Quel che conta per il leader leghista, infatti, è il punto 3 del programma “condiviso e sottoscritto da tutti” nel centrodestra. Lì, ricorda, “c’è scritto: meno vincoli dall’Europa; no a politiche di austerità; revisione dei trattati europei; e prevalenza della Costituzione italiana sul diritto comunitario”. Quindi, assicura, “siamo disposti a tutto, anche a disapplicare le regole europee che si sono dimostrate un disastro, pur di difendere le imprese e le famiglie italiane”. Di conseguenza “non esiste” né la “direttiva Bolkestein”, né quella sulle banche che “azzera e distrugge migliaia di risparmiatori italiani”, e neppure “il numerino 3” che rappresenta il tetto alla percentuale di deficit consentito rispetto al Pil.
Se è vero che “non c’è nessuna possibilità” per l’ipotesi di una grande coalizione tra Forza Italia e Pd dopo il voto – esclusa da Berlusconi perché il centrodestra avrà “la maggioranza alla Camera e al Senato – cosa bisogna attendersi in Europa da un’Italia governata dal centrodestra, viste le “sensibilità differenti” di Lega e Fi?
Facendo la tara elettorale alle parole di Salvini si capisce che non verrà portata avanti nessuna iniziativa per abbandonare la moneta unica. Il segretario del Carroccio ripete che l’euro “è stato e rimane un esperimento fallimentare”. Tuttavia, come il Movimento 5 stelle fa già da tempo, anche la Lega non predica più l’uscita ma chiede di “modificare i trattati”.
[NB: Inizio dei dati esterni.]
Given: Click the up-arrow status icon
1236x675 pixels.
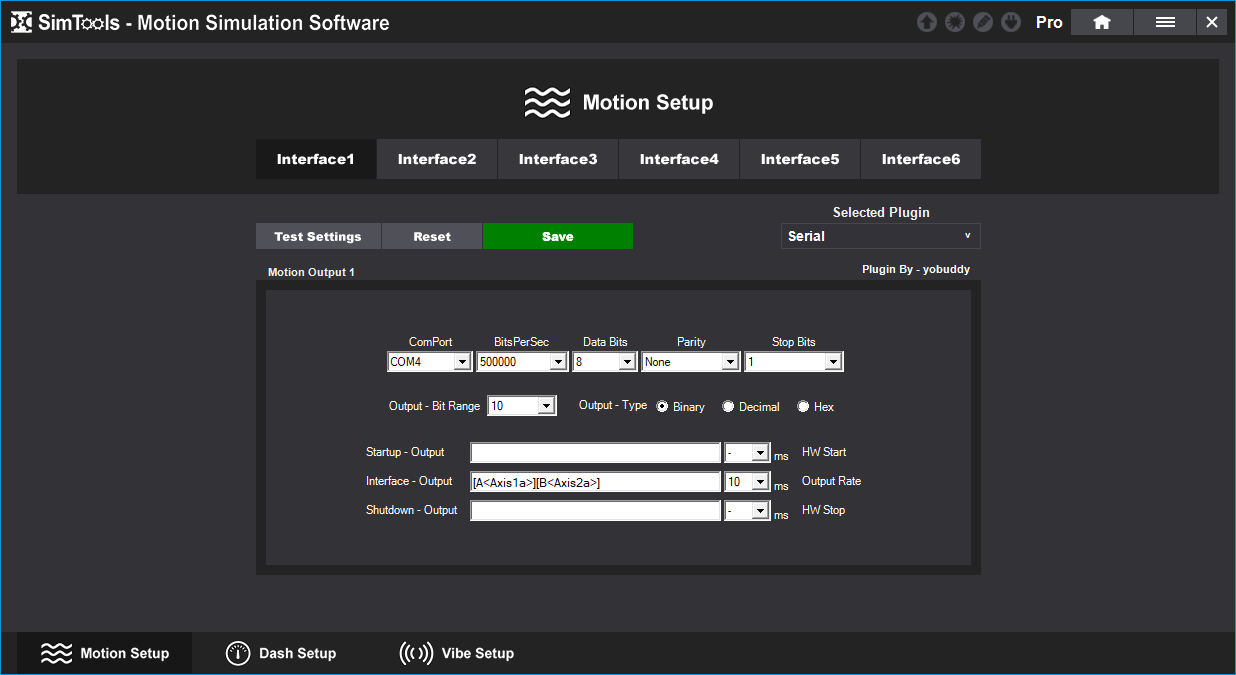Looking at the screenshot, I should [927, 22].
La strada che hanno in mente la spiega Bagnai parlando di un ritorno allo Sme, il Sistema monetario europeo che prevedeva per le monete nazionali tassi di cambio prefissati, con la possibilità di una oscillazione che per l’Italia era del 6% in più o in meno. Una strada destinata a scontrarsi con le “resistenze politiche” degli altri partner europei, Germania in testa, riconosce lo stesso candidato leghista, secondo il quale si può “solo sperare” in un loro ravvedimento. Anche perché sulle nuove regole per l’euro, aggiunge Borghi, “se ci si mette d’accordo è bene, ma se bisogna andare per tribunali è un danno per tutti”.
L’intento non è realmente quello di uscire dall’euro, quindi. A confermarlo è lo stesso Salvini, secondo il quale la strategia per l’abbandono della moneta unica serve per “farsi trovare pronti”, nell’eventualità che “domani la Germania dica: grazie alla moneta unica abbiamo realizzato il massimo del realizzabile, è stato bello, grazie e arrivederci”. Pronti a chiudere con l’euro non per propria iniziativa, dunque, ma “se qualcuno, altrove, decide di uscire”.